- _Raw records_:
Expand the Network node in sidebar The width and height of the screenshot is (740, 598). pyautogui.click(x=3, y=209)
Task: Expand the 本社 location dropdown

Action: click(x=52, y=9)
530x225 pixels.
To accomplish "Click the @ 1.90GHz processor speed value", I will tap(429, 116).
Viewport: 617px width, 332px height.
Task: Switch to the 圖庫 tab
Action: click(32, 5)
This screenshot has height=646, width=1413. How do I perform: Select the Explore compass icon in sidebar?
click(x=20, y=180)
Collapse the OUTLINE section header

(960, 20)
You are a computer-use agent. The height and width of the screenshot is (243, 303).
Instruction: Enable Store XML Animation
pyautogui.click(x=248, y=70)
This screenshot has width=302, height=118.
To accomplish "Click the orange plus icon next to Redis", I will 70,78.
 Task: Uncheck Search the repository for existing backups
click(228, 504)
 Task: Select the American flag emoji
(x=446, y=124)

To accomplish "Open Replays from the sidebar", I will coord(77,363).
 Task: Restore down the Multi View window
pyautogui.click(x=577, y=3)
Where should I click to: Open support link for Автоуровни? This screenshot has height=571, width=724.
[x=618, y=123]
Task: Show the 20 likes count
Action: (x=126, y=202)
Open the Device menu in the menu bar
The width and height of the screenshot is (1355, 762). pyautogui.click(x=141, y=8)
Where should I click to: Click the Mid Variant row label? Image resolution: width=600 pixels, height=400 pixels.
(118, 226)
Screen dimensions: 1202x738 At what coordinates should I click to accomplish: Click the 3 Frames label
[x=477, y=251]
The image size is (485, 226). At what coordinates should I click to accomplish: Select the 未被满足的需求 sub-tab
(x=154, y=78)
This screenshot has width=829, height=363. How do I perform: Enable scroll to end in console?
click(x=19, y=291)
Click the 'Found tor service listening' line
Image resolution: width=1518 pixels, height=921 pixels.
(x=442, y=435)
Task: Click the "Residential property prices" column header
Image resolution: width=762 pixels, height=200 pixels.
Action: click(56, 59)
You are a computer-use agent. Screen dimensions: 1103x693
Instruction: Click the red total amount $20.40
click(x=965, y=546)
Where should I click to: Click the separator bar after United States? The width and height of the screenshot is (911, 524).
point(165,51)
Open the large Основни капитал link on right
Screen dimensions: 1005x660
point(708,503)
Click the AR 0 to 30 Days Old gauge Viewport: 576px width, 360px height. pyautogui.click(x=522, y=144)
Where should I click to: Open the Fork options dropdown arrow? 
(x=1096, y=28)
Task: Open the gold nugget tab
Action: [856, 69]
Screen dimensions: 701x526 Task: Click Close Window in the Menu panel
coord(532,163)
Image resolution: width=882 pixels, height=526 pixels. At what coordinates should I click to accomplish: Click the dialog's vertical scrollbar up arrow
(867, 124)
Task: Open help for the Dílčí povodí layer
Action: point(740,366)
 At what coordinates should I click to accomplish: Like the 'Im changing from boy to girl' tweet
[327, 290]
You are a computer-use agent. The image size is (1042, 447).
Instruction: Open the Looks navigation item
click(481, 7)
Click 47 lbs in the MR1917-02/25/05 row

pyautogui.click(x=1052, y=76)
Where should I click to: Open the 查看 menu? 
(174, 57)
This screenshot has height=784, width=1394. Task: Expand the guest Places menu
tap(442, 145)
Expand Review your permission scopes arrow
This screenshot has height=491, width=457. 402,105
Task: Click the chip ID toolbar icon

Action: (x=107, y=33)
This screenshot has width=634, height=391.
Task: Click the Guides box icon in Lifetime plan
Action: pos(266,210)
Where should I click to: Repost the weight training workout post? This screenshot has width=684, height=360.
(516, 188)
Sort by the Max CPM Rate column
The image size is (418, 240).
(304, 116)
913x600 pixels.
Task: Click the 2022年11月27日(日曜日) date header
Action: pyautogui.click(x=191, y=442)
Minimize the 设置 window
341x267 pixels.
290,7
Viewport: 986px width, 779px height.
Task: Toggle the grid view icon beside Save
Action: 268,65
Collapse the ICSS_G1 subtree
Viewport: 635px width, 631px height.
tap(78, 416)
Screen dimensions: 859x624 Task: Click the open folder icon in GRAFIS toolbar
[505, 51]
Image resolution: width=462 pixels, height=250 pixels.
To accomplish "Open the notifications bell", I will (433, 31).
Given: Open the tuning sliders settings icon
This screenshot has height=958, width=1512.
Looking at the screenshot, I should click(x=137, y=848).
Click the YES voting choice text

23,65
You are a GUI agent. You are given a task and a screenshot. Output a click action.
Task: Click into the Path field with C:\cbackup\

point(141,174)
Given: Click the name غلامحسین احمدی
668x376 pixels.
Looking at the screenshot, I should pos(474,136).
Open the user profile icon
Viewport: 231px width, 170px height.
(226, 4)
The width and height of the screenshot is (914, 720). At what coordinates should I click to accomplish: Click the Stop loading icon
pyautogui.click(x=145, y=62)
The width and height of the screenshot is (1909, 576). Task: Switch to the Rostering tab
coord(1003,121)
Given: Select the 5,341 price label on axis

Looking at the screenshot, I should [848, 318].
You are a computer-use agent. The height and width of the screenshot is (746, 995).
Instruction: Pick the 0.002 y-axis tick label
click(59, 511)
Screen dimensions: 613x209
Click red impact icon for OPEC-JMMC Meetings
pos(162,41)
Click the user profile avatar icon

- _Written exercise_: Copy out the records from the line with "Task: Expand the 本社 location dropdown" to the line with "Action: click(32, 5)", both included, with no changes.

- _Task answer_:
Task: Expand the 本社 location dropdown

Action: click(x=52, y=9)
530x225 pixels.
To accomplish "Click the @ 1.90GHz processor speed value", I will tap(429, 116).
Viewport: 617px width, 332px height.
Task: Switch to the 圖庫 tab
Action: click(32, 5)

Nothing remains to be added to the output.